The Act itself really only has one requirement: that the settlement be made in “good faith.” 740 ILCS 100/2 (c). The act does not define good faith, does not state what should be considered when making a good faith determination, and does not give guidelines to a court on whether a full evidentiary hearing is necessary to make this determination.
The Illinois Supreme Court has given the only guidance stating “a trial court should consider the totality of the circumstances surrounding the settlement to make this determination. In re Guardianship of Babb, 642 N.E.2d 1195 (1994).

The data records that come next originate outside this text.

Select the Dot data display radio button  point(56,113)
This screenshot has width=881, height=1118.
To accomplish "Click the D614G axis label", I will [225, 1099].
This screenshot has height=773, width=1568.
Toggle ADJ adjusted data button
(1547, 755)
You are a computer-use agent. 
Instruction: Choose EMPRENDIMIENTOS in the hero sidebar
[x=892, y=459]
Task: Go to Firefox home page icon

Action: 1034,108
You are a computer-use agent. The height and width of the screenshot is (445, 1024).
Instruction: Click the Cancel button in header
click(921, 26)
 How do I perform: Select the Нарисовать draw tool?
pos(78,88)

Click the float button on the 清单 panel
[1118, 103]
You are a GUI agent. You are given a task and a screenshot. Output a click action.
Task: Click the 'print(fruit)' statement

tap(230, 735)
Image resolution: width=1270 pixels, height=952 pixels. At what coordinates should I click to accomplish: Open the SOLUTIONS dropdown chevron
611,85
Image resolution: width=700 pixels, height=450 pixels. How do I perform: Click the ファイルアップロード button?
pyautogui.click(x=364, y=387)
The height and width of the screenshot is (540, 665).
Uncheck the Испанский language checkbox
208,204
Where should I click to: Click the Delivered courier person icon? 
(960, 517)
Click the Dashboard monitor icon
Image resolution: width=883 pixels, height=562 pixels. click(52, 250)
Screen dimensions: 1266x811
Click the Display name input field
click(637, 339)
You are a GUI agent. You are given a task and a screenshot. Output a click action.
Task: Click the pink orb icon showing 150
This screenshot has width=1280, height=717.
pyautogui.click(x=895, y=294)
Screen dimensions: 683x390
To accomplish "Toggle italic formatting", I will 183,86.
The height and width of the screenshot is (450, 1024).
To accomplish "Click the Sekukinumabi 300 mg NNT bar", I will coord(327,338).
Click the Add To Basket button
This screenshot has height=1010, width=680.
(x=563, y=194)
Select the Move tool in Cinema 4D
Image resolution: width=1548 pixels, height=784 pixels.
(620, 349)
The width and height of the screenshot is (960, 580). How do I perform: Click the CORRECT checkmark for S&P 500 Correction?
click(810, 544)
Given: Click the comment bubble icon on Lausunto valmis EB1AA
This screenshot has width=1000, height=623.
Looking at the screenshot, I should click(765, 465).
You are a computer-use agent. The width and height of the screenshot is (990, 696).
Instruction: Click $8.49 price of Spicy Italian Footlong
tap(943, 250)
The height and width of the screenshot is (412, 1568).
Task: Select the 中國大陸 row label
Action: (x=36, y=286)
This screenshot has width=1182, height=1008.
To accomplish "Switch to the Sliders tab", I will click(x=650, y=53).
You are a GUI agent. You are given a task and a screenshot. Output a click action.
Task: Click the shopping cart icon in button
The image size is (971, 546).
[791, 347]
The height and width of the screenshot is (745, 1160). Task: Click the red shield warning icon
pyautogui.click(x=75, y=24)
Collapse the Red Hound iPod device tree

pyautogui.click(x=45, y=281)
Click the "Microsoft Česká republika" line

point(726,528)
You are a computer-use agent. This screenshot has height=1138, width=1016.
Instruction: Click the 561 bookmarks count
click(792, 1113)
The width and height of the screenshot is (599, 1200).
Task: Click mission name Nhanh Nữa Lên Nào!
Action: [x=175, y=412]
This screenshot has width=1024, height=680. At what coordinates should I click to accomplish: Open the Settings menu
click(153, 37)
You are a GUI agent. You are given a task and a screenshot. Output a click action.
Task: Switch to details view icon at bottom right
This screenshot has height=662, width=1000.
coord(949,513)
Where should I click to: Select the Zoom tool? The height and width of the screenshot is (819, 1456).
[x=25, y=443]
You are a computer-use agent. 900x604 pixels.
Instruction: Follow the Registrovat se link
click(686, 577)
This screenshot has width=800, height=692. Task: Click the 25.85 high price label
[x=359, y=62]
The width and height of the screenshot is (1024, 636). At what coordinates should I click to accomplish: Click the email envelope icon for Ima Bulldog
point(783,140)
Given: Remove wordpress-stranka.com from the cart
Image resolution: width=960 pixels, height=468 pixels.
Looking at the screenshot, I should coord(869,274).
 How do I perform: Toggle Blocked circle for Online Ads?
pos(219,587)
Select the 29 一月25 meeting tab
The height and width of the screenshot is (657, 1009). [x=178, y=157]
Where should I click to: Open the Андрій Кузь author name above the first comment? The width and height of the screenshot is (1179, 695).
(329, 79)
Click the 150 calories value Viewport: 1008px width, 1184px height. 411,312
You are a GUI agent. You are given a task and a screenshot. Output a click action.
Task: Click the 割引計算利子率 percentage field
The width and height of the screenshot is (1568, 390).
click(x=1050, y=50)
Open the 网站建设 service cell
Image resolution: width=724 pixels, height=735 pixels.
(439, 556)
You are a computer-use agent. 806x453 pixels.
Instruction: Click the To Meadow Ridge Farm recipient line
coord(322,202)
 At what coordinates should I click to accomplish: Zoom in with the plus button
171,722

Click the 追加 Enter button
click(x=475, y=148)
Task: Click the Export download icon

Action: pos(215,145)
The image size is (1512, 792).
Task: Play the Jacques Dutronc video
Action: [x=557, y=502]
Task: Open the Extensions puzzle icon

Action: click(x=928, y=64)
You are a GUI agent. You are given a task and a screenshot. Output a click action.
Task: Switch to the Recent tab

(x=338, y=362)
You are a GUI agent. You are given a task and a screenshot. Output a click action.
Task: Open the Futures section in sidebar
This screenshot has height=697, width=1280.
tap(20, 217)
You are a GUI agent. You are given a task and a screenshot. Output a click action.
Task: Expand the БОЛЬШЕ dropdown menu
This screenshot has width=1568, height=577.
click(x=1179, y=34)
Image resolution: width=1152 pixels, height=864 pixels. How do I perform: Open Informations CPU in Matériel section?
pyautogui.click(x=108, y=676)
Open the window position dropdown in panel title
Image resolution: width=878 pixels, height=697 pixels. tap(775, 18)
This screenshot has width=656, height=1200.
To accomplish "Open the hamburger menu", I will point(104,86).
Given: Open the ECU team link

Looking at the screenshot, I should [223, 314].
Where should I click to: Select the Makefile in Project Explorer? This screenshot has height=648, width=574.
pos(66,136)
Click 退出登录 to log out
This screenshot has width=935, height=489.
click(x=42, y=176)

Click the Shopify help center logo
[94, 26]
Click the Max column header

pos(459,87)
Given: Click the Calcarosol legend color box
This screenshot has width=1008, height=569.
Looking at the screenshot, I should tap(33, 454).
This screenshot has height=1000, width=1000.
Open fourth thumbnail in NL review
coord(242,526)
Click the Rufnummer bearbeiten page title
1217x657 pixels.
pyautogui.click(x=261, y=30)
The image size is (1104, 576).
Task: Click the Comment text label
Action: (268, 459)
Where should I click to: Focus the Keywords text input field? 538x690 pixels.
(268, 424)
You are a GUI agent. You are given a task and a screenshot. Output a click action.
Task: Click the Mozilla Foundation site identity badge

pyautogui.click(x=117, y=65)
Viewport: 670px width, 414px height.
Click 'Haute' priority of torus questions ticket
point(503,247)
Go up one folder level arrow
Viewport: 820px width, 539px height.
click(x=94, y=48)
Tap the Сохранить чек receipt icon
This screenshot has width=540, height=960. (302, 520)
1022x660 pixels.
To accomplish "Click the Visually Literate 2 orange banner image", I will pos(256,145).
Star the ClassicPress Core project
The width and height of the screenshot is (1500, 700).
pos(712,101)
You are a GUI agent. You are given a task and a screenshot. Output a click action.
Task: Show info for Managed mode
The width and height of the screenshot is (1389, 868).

This standard enables the trial court to strike a balance between the public policy favoring the peaceful settlement of claims and the policy favoring the equitable apportionment of damages among tortfeasors. Associated Aviation Underwriters, Inc. v. Aon Corp., 800 N.E.2d 424 (Ill. 2003).
On the flip side, a settlement will not be found to have been made in good faith where there has been collusion, unfair dealing, or wrongful conduct by the settling parties. Babb, 642 N.E.2d 1195.
In addition, a settlement agreement that conflicts with the terms of the Contribution Act or is inconsistent with its underlying policies cannot satisfy the good-faith requirement. Dubina v. Mesirow Realty Development, Inc., 756 N.E.2d 836 (Ill. 2001).
A finding of good faith though is extremely beneficial to the settling tortfeasor. A settlement and the apportionment made in good faith relieves a settling party of any liability for contribution to the non-settling defendants. Babb, at 1198.
Other than the “good faith” requirement, the Act gives restrictions for when it applies, such as only when there exists a right of contribution among tortfeasors where one has paid more than their fair share of the liability. 740 ILCS 100/2(a), (b).
The JTCA also effects apportionment of fault at trial. Until 2008, Illinois courts could apportion liability among plaintiffs, settling parties, non-settling parties, and even non-parties. That changed in Ready v. United/Goedecke Services, Inc., 905 N.E.2d 725 (Ill. 2008).
Courts cannot apportion damages to settling parties anymore. To have a settling party be considered in apportionment of fault, the defendant must implead them as liable to the defendant for contribution. However, if the court made a finding the party settled in good faith, then they cannot be liable for contribution. That is the JTCA at work to promote settlement.